Zugegebenermaßen war auch ich damals nicht zugegen. Und das obwohl ich strikt gegen die Einführung von Studiengebühren war (bin). Dass das allerdings ein Zeichen hochschulpolitischen Desinteresses meinerseits gewesen ist, kann ich klar verneinen. Ganz im Gegenteil habe ich mich immerhin schon mal über den Bologna-Prozess ausgekotzt.
In den letzten Tagen verspüre ich allerdings das starke Bedürfnis, auch mal auf eine Demo zu gehen: eine Demo gegen Kurt Beck dem Sozialschreck!

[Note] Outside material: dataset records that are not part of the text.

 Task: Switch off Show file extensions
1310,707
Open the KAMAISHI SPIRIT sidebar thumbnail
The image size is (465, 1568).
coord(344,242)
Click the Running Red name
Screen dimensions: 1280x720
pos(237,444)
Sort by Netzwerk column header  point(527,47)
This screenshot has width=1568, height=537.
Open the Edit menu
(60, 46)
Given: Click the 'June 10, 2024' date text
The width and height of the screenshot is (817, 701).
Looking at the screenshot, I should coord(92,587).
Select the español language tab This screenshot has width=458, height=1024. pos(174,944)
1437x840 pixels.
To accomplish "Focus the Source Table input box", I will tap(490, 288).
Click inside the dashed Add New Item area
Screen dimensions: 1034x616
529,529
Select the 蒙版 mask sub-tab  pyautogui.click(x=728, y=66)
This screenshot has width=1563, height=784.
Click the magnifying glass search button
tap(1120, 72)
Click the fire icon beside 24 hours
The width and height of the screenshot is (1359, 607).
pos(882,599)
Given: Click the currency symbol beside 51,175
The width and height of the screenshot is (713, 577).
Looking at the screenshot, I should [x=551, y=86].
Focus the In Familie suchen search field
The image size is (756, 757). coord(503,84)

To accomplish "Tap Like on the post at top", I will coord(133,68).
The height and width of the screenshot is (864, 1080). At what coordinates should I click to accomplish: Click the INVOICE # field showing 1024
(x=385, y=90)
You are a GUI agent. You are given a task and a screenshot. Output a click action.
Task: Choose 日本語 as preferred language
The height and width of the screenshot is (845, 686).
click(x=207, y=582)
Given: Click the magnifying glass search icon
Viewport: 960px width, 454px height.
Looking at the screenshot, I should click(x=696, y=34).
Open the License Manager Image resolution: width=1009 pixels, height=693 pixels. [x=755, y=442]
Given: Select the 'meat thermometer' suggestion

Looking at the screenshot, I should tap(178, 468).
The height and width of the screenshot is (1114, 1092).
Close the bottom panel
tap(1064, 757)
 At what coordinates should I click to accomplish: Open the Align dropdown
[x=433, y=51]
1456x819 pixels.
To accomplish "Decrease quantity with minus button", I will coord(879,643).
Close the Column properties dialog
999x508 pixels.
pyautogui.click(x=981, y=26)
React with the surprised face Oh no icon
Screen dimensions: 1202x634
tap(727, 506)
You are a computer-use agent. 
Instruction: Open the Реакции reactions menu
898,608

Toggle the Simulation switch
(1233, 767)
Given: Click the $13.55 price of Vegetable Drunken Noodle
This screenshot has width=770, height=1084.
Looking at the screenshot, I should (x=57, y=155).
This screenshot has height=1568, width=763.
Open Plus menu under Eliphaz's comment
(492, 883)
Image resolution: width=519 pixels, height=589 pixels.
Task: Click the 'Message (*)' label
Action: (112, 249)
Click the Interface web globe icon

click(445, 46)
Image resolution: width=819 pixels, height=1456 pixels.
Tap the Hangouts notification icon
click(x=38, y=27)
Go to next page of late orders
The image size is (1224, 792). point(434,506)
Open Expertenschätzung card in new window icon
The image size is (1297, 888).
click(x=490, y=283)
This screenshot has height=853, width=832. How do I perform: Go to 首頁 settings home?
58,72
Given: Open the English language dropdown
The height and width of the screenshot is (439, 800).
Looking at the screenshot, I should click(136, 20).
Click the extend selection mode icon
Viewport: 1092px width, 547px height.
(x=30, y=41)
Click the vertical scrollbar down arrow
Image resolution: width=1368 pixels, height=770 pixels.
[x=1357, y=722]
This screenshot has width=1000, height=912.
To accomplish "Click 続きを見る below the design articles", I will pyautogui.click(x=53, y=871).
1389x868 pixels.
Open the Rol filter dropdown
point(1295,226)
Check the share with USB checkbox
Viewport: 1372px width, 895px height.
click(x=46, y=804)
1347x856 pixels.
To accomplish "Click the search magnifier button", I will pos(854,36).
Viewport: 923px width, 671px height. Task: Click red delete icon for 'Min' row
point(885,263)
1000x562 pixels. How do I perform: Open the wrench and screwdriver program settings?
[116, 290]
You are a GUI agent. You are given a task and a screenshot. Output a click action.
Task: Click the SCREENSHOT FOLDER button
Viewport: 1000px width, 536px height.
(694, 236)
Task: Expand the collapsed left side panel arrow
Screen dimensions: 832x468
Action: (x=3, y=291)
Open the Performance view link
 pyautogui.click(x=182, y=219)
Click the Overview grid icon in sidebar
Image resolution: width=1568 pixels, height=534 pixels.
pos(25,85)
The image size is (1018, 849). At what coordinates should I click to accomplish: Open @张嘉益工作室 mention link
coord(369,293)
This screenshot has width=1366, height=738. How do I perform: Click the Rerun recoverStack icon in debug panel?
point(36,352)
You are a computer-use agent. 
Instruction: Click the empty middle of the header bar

Wenn (vornehmlich?) Geisteswissenschaftlicher gegen Studiengebühren auf die Straße gehen, sollte wenigstens die versammelte “Entourage” aller Wirtschaftsfakultäten Deutschlands gegen Kurt Beck und seine wohlfahrtsfeindlichen und abscheulich opportunistischen BauernWählerfängertätigkeiten demonstrieren. Vielleicht fällt im gleichen Atemzug sogar noch ein Schild wider die Pendlerpauschale ab.
Ein Hoch auf die vermeintliche Sozialpolitik der SPD!